Extracted text –
We’re also going to reset our foundation. There’s been the National Gymnastics Foundation, but we are going to reset it and basically be much more proactive on fundraising and development to grow the sport and also to raise more money for athletes in their training.

OHT: Turning to AAPI Heritage Month and being named to the 2023 Gold House A100 List (the A100 is named each May honoring 100 Asian Pacific leaders who made the greatest impact on culture and society over the past year). What did that honor mean to you?

Leung: It was such an incredible honor to be recognized by them, and my fellow honorees — when I read the list, I thought to myself, “I don’t belong.” There are some incredible names on that list. But again, I go back to what I said earlier: I owe this honor to a lot of the other people who work [at USAG]. I think the really important thing to recognize is that this was not done by just me. It was done by a lot of other people who are on staff and who aren’t getting the accolades or the recognition. But it was an incredible experience to be, and I’m very, very touched and honored to be on that list.

OHT: How do you identify within the Asian American Pacific Islander community? Did you embrace your heritage growing up and how has that shaped who you are today?

Dataset excerpts –

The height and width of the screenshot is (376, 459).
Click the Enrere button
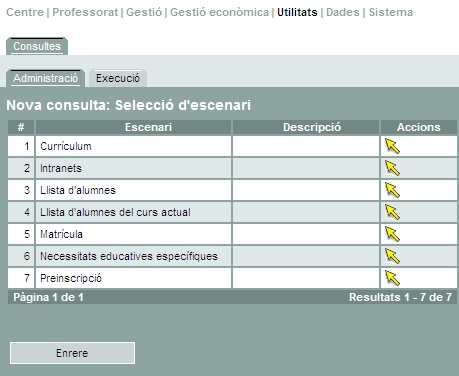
---
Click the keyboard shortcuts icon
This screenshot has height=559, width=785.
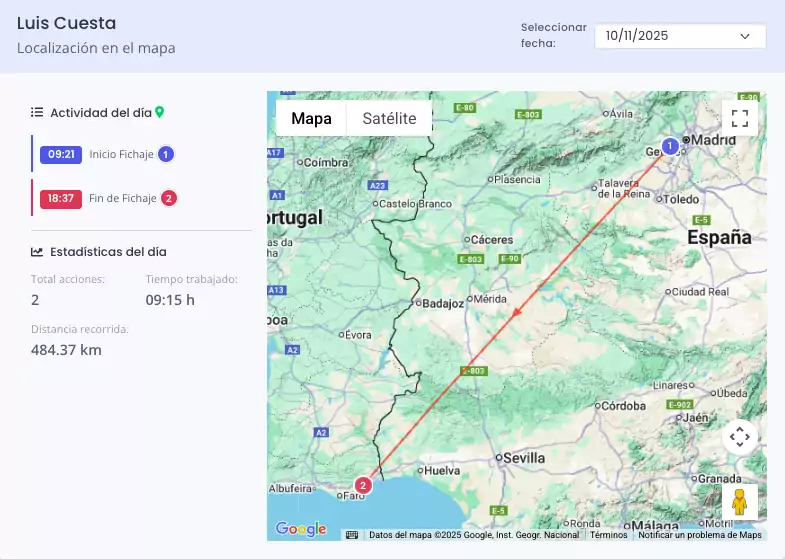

List of tasks –
[1] Answer these questions using the gymnastics interview:
(a) What existing foundation will be reset?
(b) How many leaders does the A100 list honor each May?
(c) To whom does Leung say the A100 honor is owed?
[2] Condense the paragraph of the gymnastics interview that opens "We're also going to reset our foundation" into one shorter sentence that keeps its main facts.
[3] Reproduce a passage from the gymnastics interview word for word. Begin at the words "Leung: It was" and end after the words "you are today?".
The records were drawn from a separate source and have no connection to the interview.

Expected responses –
[1]
(a) The National Gymnastics Foundation.
(b) 100 Asian Pacific leaders.
(c) To many other people who work at USAG, the staff members who aren't getting the accolades or recognition.

[2] The National Gymnastics Foundation will be reset to be much more proactive on fundraising and development, both to grow the sport and to raise more money for athletes' training.

[3]
Leung: It was such an incredible honor to be recognized by them, and my fellow honorees — when I read the list, I thought to myself, “I don’t belong.” There are some incredible names on that list. But again, I go back to what I said earlier: I owe this honor to a lot of the other people who work [at USAG]. I think the really important thing to recognize is that this was not done by just me. It was done by a lot of other people who are on staff and who aren’t getting the accolades or the recognition. But it was an incredible experience to be, and I’m very, very touched and honored to be on that list.

OHT: How do you identify within the Asian American Pacific Islander community? Did you embrace your heritage growing up and how has that shaped who you are today?